In 2009, there were no osteopathic residency programs in the Northwest and Oregon, said J. Michael Finley, DO, FACP, FACOI, FACR, COMP Associate Dean for Graduate Medical Education and OPTI-West Chief Academic Officer. The only osteopathic hospital in the Northwest, Eastmoreland Hospital, closed in January 2004. When Eastmoreland closed the last remaining osteopathic GME program in the Northwest dissolved.

Starting in July 2011, the Samaritan Health Services-OPTI-West residency program will expand to include cardiology and general surgery in addition to family medicine, internal medicine, traditional rotating internship, orthopaedic surgery and psychiatry.

“In the course of three academic years, we went from zero to 51 residents training,” Finley said. “The graduation of the first group of interns and family practice resident is a huge milestone of success.”

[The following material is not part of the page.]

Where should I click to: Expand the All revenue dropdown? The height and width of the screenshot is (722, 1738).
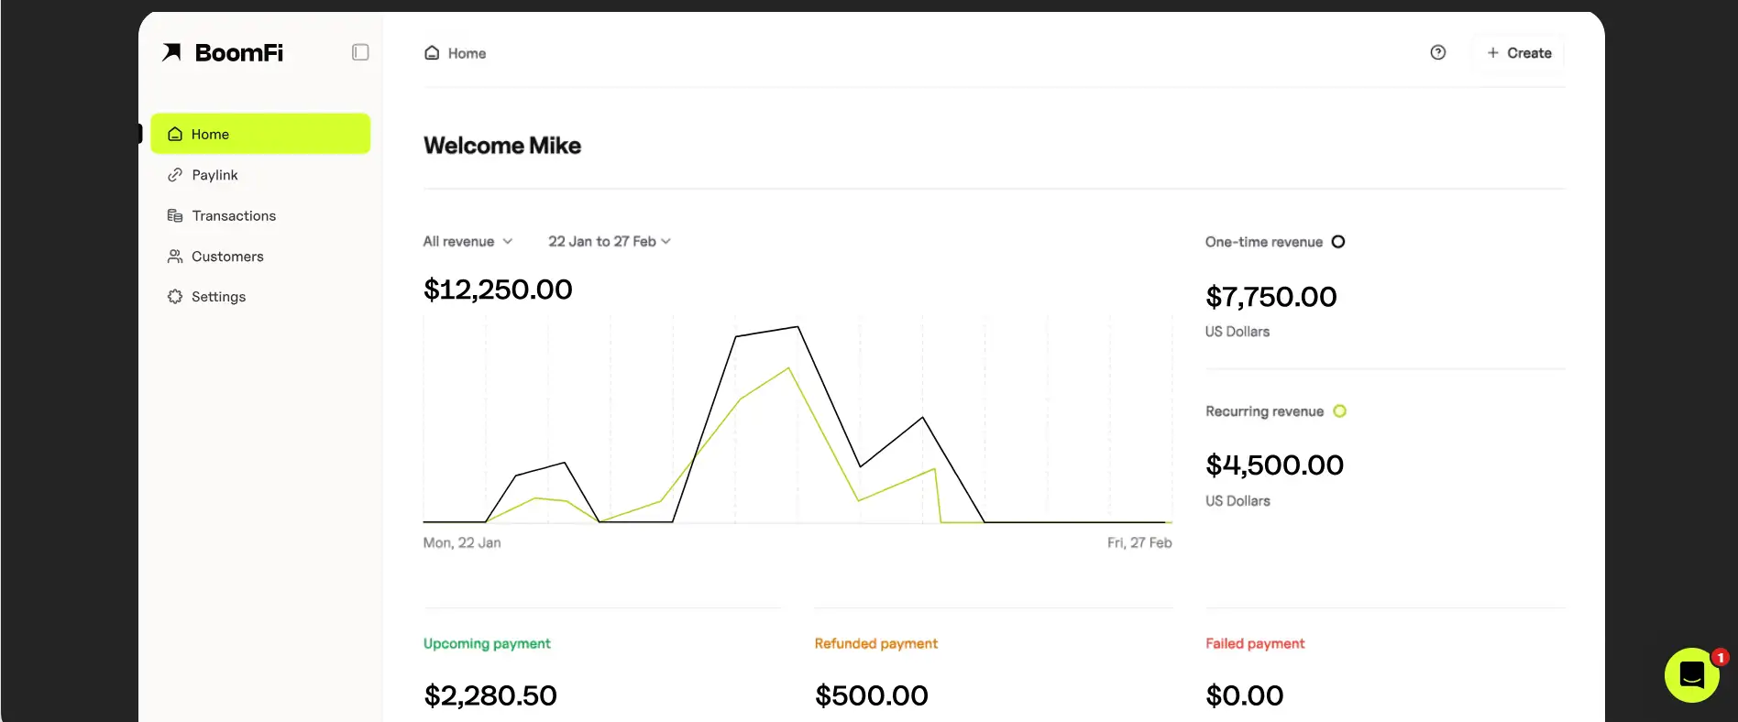click(x=467, y=241)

Residents primarily have inpatient rotations at Good Samaritan Regional Medical Center in Corvallis, Ore. and outpatient rotations in Corvallis and Albany. Samaritan also has affiliation agreements with the Portland VA Medical Center and Legacy Health System in Portland and next year they will send residents to Shriners Hospitals for Children in Portland, Oregon.

“We view graduate medical education as strengthening our ability to care for patients,” Bell said. “Our mission is to deliver excellent patient care, and we feel that’s very much enhanced by graduate medical education. Residents and students keep us fresh and on our toes.”

The COMP-Northwest campus in Lebanon, Ore. will welcome its first class of about 100 students on July 30, 2011. The new campus and the residency program will benefit the region by developing home-grown doctors who will be more likely to practice in the area.

“We know a lot of these students and residents are going to stay and practice in our area,” Bell said. “We want the very best and brightest to stay in our area and care for our communities and everyone in those communities.”